The oil and gas contractors' combined work plan and budget for next year will be approximately 13 percent lower than this year's plan of US$25.6 billion, according to figures from the Upstream Oil and Gas Regulatory Special Task Force (SKKMigas).
'The investment plan for 2015 is $22.2 billion,' SKKMigas deputy chief Johanes Widjonarko said recently. Meanwhile, investment realization in the oil and gas sector this year has already fallen short of expectations, with only $18.7 billion spent as of November, according to Johanes.
The government has called on contractors to step up exploration and to secure more reserves as Indonesia, a former member of the Organization of Petroleum Exporting Countries (OPEC), has been suffering from declining oil production as its fields are old and depleted.
Indonesia aims to book 818,000 barrels of oil per day (bpd) this year, while actual lifting remains below 800,000 bpd at present. For next year, the contractors' combined work plan and budget showed that realistic lifting would stand at 850,000 bpd, lower than the proposed amount under the 2015 state budget of 900,000 bpd.

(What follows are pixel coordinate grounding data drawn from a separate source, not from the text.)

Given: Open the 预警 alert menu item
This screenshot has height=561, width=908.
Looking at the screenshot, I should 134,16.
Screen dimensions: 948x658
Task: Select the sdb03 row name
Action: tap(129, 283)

Exploring the country's potentials has become increasingly difficult, particularly because a large proportion of untapped resources lie in the eastern part of the country, where geological conditions pose more challenges.
The cost of drilling an offshore well in a deep-water project can cost a company up to $200 million, with only a 10 percent chance of success.
Amid weakening oil prices 'caused by the global oil glut over the US oil boom and reject the refusal of other major producers to cut output ' the appetite to invest in the sector has decreased, as indicated by the Indonesian Petroleum Association's (IPA) estimate that oil and gas firms operating in Indonesia might need to cut their capital expenditure (capex) by around 20 percent.
The benchmark Brent crude price for January settlement stood at $61.85 per barrel as of Saturday, according to figures from Bloomberg, the lowest level since July 2009. Meanwhile, the West Texas Index (WTI) for January delivery extended a drop to $57.81 per barrel, resulting in the lowest close since May 2009.
SKKMigas deputy for planning Aussie Gautama said the decline in oil prices would particularly affect new oil and gas projects in the country. However, he said, the declines would also result in a number of rigs going unused, which in turn would push down exploration costs.
'If oil and gas firms have money saved from pending projects and see lower costs, they will take the opportunity to carry out more exploration. The question is whether Indonesia will be ready to tap this as we're still working around several issues, including permit- and land-related problems,' Aussie said.
Prolonged bureaucratic processes have been blamed for hampering attempts to carry out exploration in the country.
Regulatory barriers, such as land and building taxes, also contributed to low realization of explorations works. In the last few years, the realization of investment has been lower than the planned budget.
The IPA estimates the country will become a net energy importer in 2019, when the government of Joko 'Jokowi' Widodo will end its term.
The country's total energy demand is estimated to reach 6.1 million barrels of oil equivalent per day (boepd), while supply from oil, gas and coal will only be enough to support up to 6.04 million boepd. The gap between supply and demand will increase to 2.4 million boepd by 2025.
Meanwhile, for gas output, the contractors' 2015 work plan and budget set a target of 6,592.06 million standard cubic feet per day (mmsfcd), lower than the state budget assumption of 6,989mmscfd.